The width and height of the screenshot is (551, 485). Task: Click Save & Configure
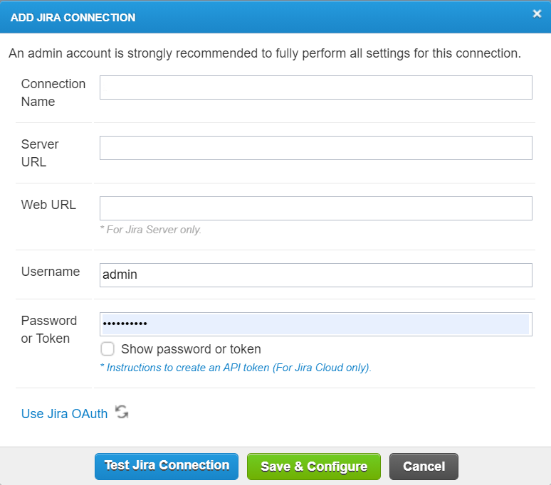pyautogui.click(x=314, y=467)
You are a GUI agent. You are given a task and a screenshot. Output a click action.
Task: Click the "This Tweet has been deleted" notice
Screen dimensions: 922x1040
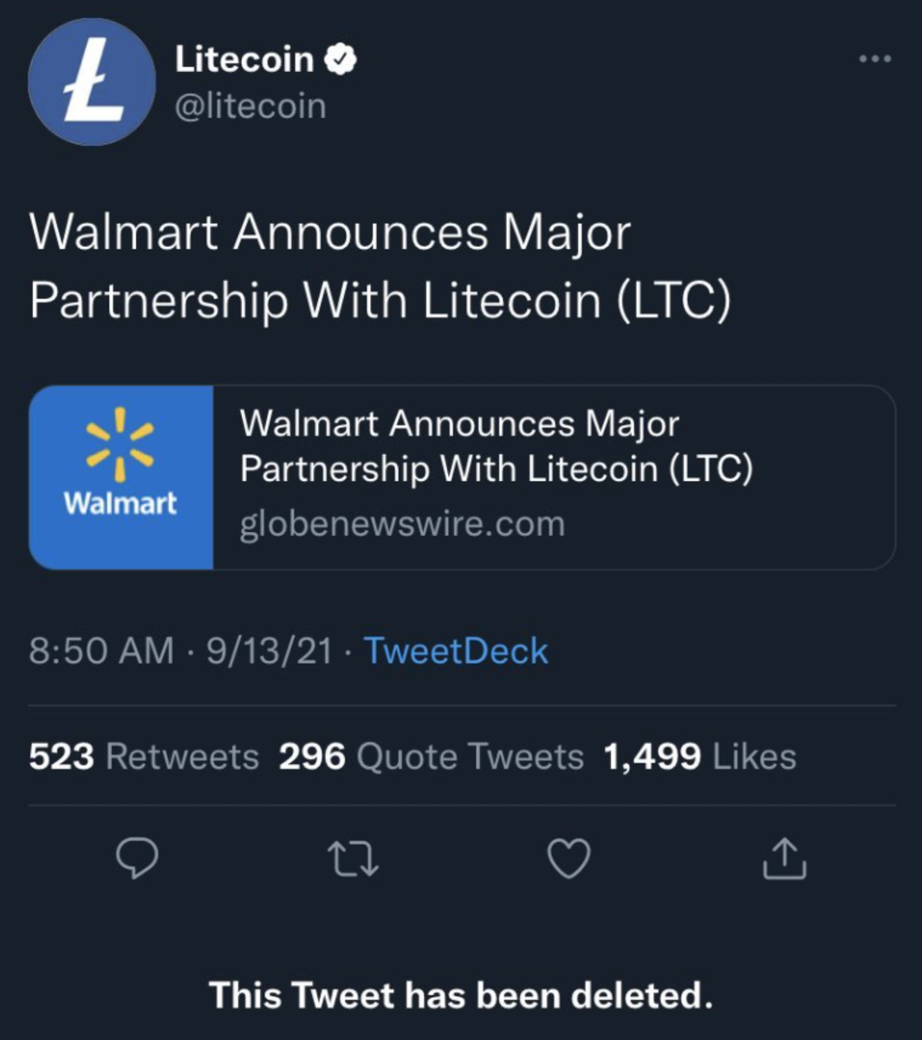(461, 995)
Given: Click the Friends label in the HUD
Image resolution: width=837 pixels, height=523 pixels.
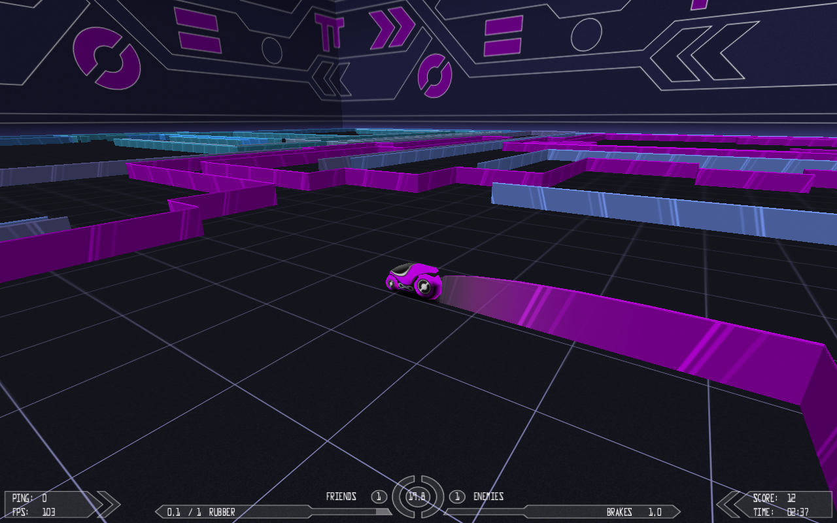Looking at the screenshot, I should [x=341, y=497].
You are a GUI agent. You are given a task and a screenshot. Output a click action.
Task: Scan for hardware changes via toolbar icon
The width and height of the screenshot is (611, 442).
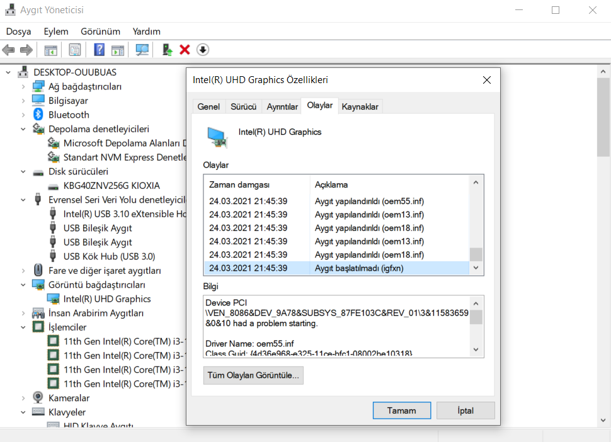tap(142, 49)

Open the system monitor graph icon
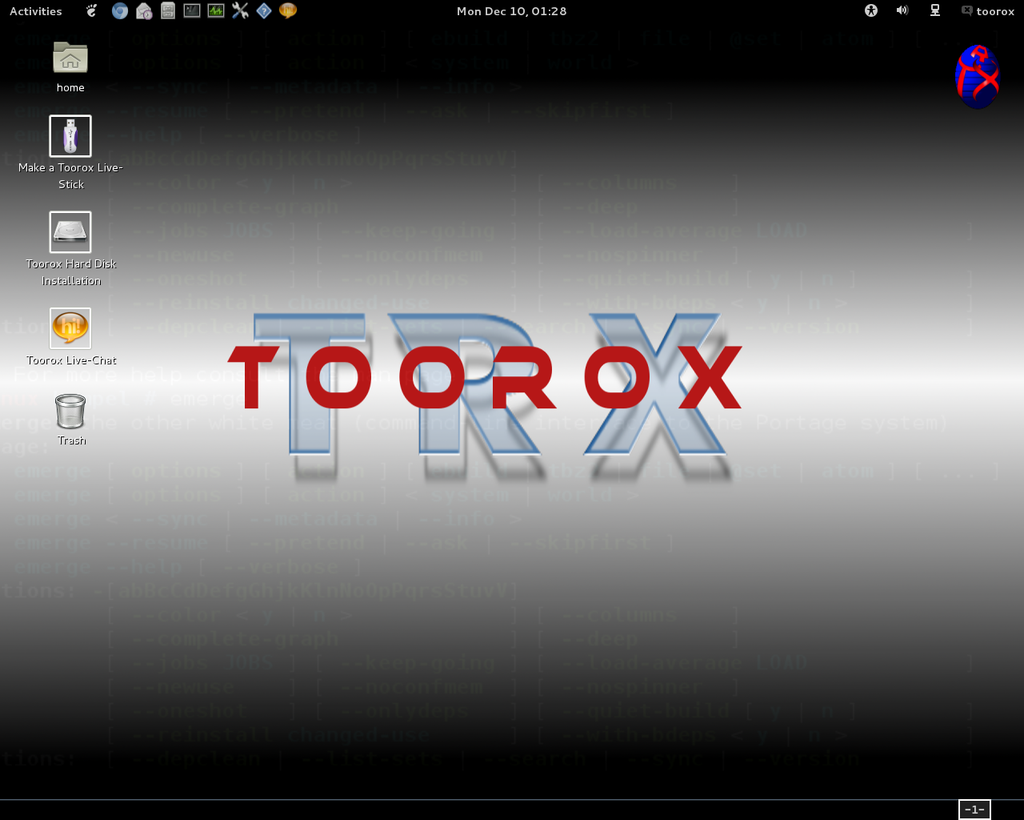(x=216, y=11)
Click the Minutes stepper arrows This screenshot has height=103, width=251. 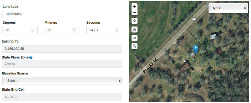(74, 30)
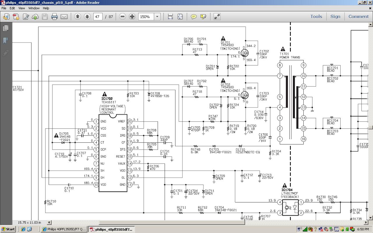Open the Comment pane
The height and width of the screenshot is (233, 373).
click(x=358, y=17)
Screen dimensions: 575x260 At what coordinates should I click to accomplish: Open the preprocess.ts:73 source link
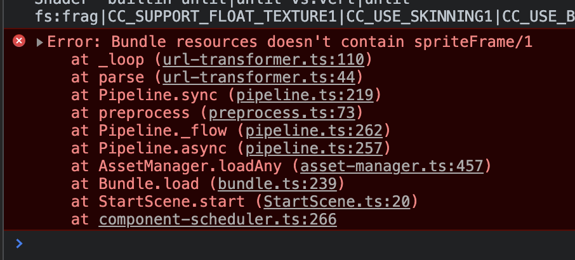(x=286, y=114)
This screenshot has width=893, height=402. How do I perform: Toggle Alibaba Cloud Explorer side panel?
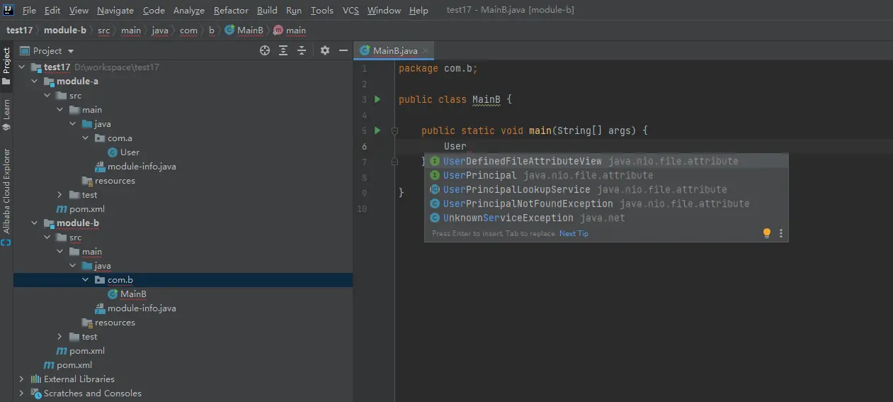[x=6, y=191]
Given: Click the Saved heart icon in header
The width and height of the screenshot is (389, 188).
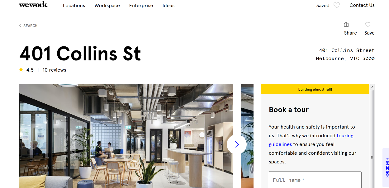Looking at the screenshot, I should pos(337,5).
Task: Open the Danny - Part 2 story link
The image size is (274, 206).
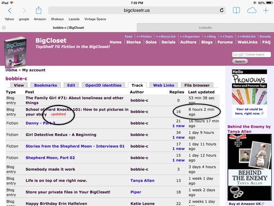Action: click(41, 123)
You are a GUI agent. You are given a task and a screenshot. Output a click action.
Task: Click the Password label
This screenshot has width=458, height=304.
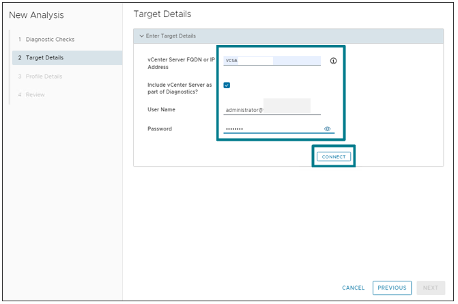click(x=159, y=128)
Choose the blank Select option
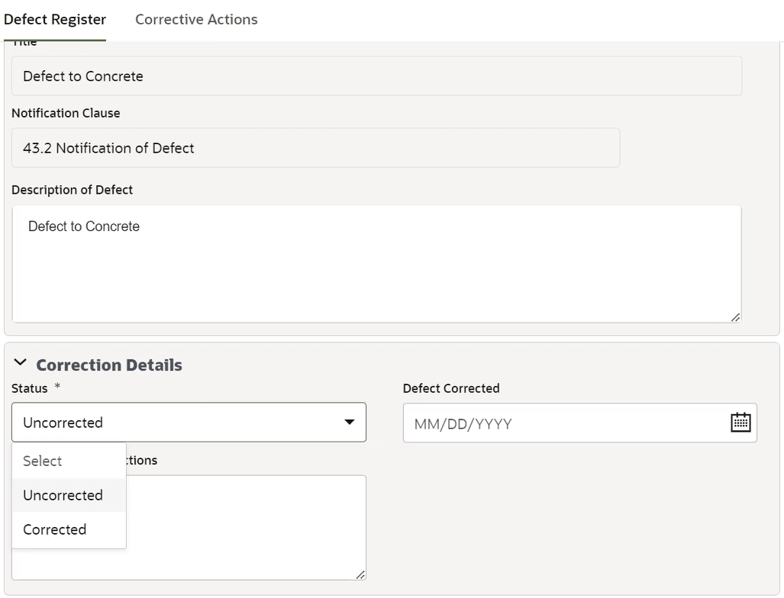This screenshot has width=784, height=598. click(x=43, y=461)
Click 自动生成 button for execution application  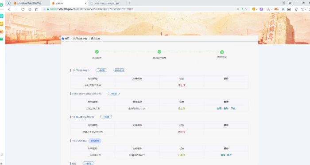tap(120, 71)
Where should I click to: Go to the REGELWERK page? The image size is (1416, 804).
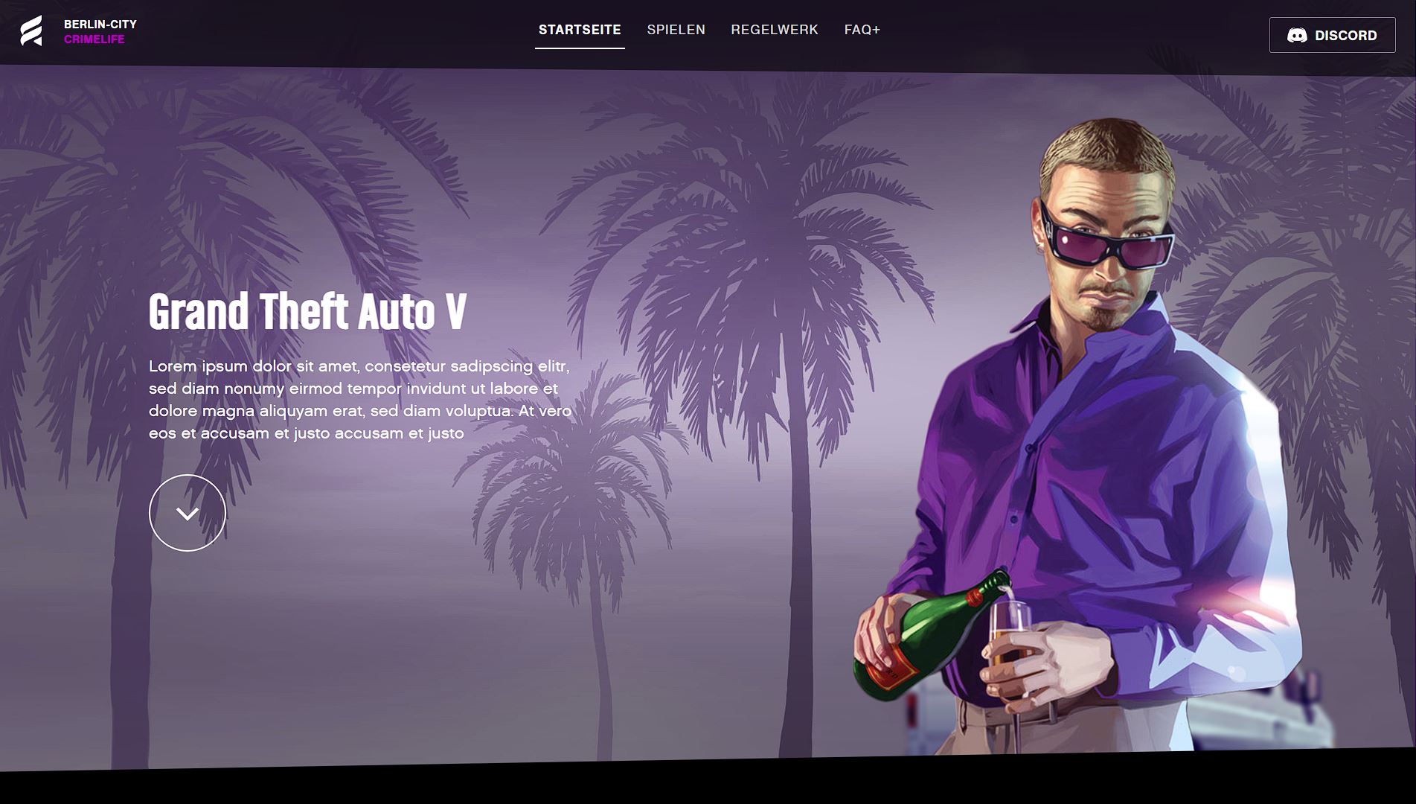coord(774,30)
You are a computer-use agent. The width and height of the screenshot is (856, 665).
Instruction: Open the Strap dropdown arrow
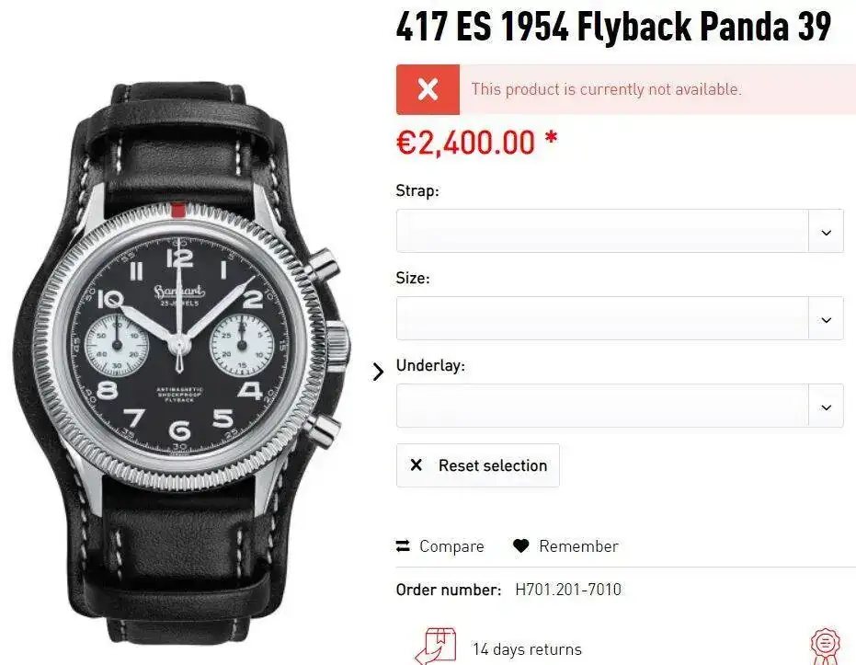(826, 232)
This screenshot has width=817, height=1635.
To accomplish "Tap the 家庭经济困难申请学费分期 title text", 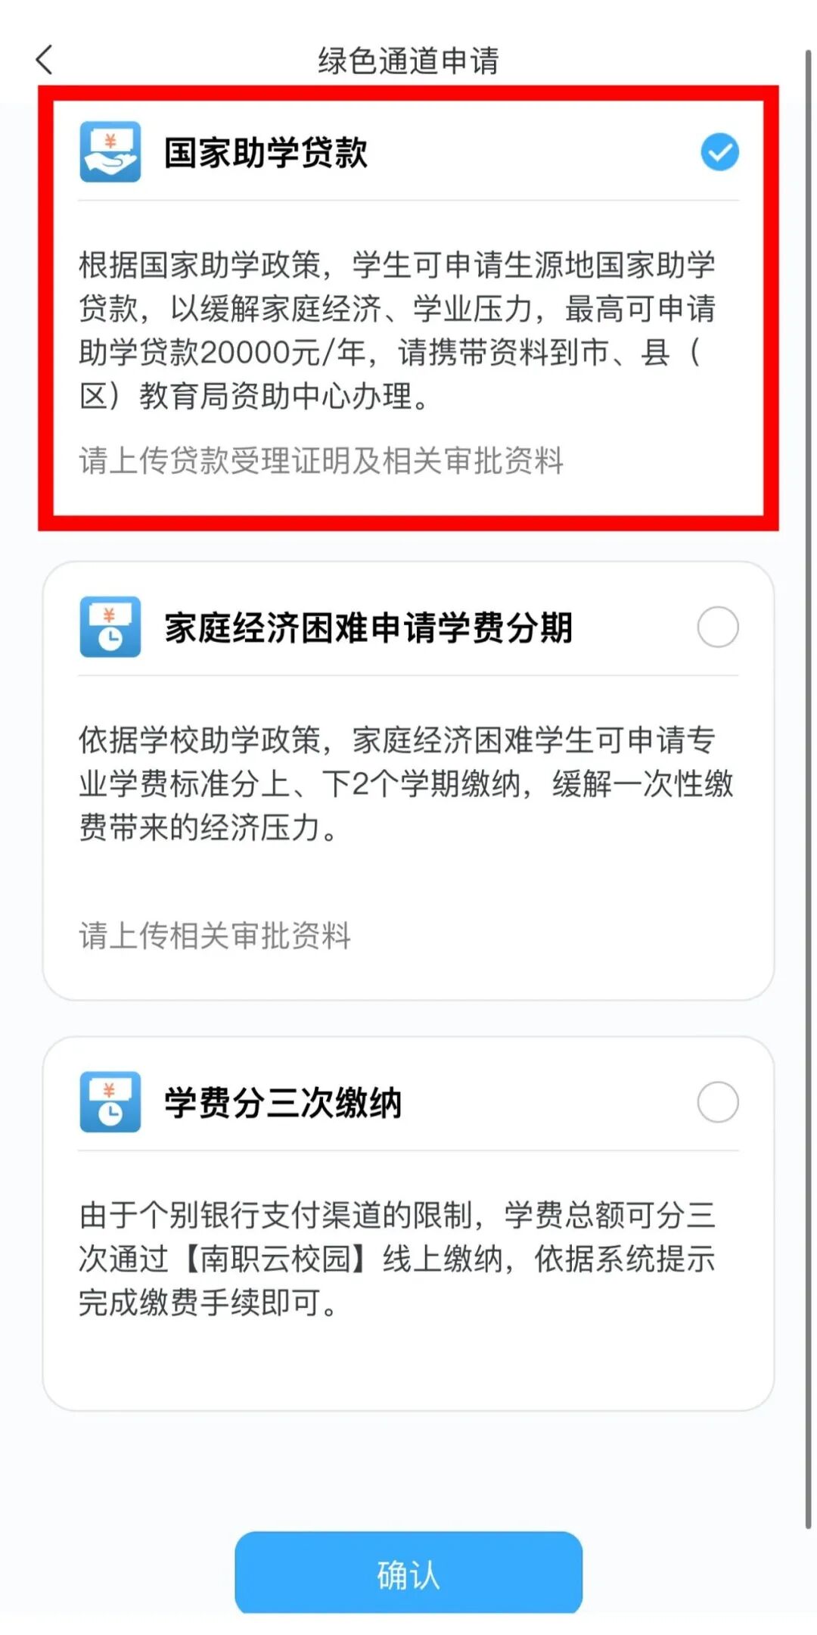I will pyautogui.click(x=368, y=628).
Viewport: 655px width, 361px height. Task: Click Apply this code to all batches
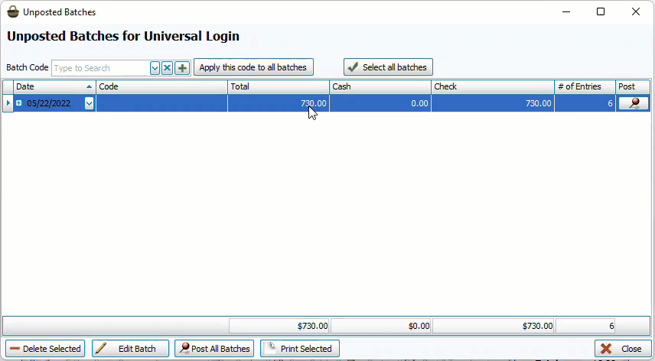253,67
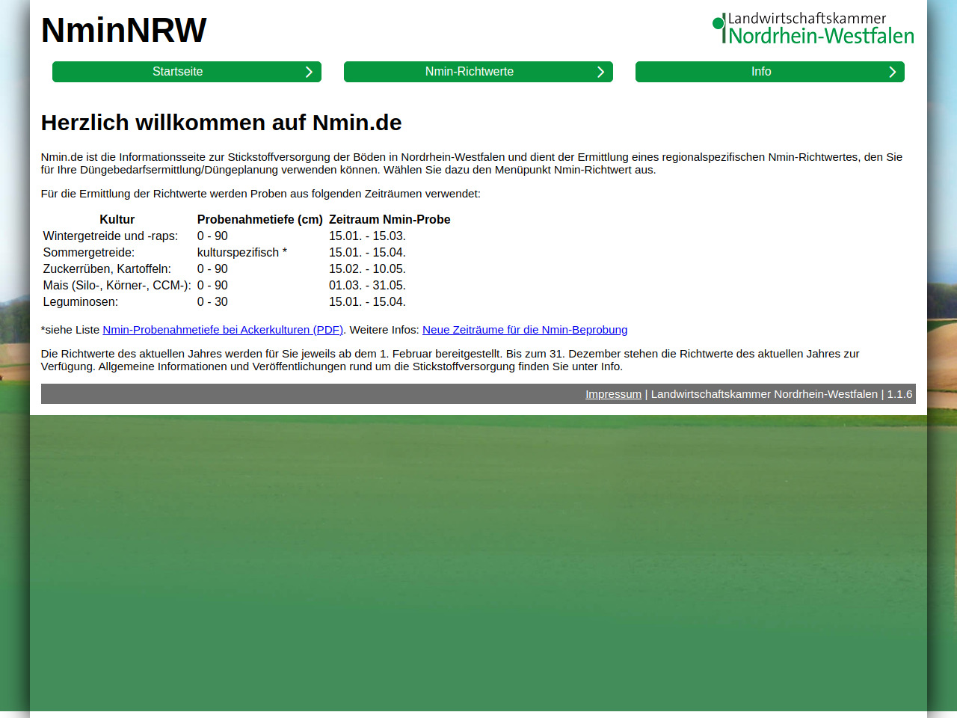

____

## Exercise goal
Each line holding "label" should be copied from the material above.

## Exercise output
Given: Click the Friends label in the HUD
Task: Click the Password label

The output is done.